Earlier this week, I visited my high school. Which is kind of a terrible way to kick off adulthood, but whatever. It was something that I hadn’t done yet and felt like I needed to do. You know, for symbolic closure. And besides triggering a lightweight existential crisis about the passage of time and whatnot, it was pretty underwhelming and mostly unhelpful, but hey, I’m willing to exhaust any and all options for a some kind of direction to take my life in, or even an inkling of what I’m supposed to be doing as an adult.

I did say mostly. While we were there, I ended up talking to a teacher I never had and told him that I was traveling in response to the Dreaded Question (if you’re a recent college grad, you’ll know what I mean). And to keep it short, he suggested that I write it all down. That I start the second I sit down on the plane so when I look back at the end, I’ll remember exactly how I felt and who I was when we began this traverse and be able to see how much my time traveling has changed me.

That sounds a lot more profound than what’s probably going to happen with this. I did not, in fact, start writing about my feelings and thoughts the minute I settled into my seat. I didn’t even try to write on my first flight. There hasn’t been a lot of higher thought process going on for me. Three hours of sleep will do that to a man, and I am deeply out of practice with thinking on a mental budget. I haven’t even really processed that I’m about to spend almost a month out traversing the land. I could be using this time to think about how we haven’t really planned anything or that we still have things to book or the cool new diseases I learned about at the Travel Clinic that I am definitely not vaccinated against. It just feels like I’m sitting somewhere for 12 hours, watching movies and having people bring me food and then we will land and my mom will come pick me up from the airport.

But I’m not really thinking about any of that though.

Mostly, I’ve been alternating between peeling my forehead off of the seat back tray because it keeps ending up there and watching Marisa peacefully snooze the hours away. I know what I said before about movies and food sounds super lit. And don’t get me wrong, there’s nothing that I love more in this world than watching movies and eating food.

But airplanes are also tubes in the sky that you can’t escape from. The zest of 12 hours of movies and food comes from knowing that you could be outside doing something productive and choosing to do sit and eat anyway. The plane is not like that.

Air Canada is rad though. The windows don’t have shades. You push a button and it self tints. Like. Okay, that definitely doesn’t sound cool written out. It’s like the future, and you’re zooming over a metropolis, Blade Runner style. And then the sun will come up. Instead of throwing on some sunglasses, you just hit a button and the window goes from completely clear to a nice dark purple and you’re free to carry on with your cool hover car adventure.

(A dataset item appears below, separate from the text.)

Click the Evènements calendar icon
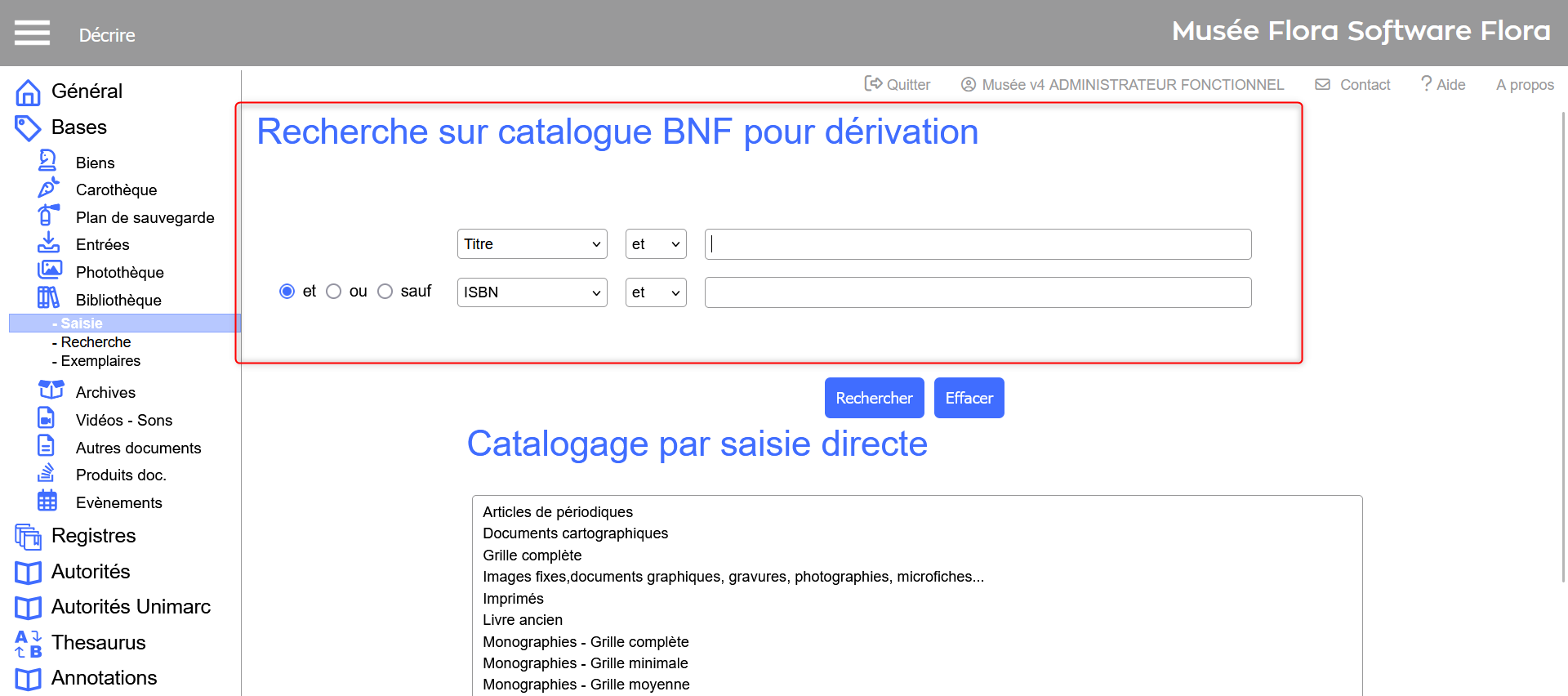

Air Canada is also very liberal with the alcohol. The guy we were sharing our row with kept getting wine bottles and I thought he was just balling out in economy. And then when we asked the flight attendant which drinks were available, the list included literally every alcohol imaginable. Marisa and I, used to the stinginess of American airlines, sort of started to sense that something wasn’t quite the same and we ended up asking how much it cost to get a bottle. And you know what they said?

That it was free.

Let that sink in. Free. This was an impossible concept to Marisa and I and our disbelief definitely showed, but we were assured that this was real and very true. We were referred to as the party row after that by the flight attendants. Anyways, we’re still in the air. Who knows when we will land, but I have a nice personal sized bottle of wine and Jumanji: Welcome to the Jungle to get back to. Self reflection and deep personal analysis can wait.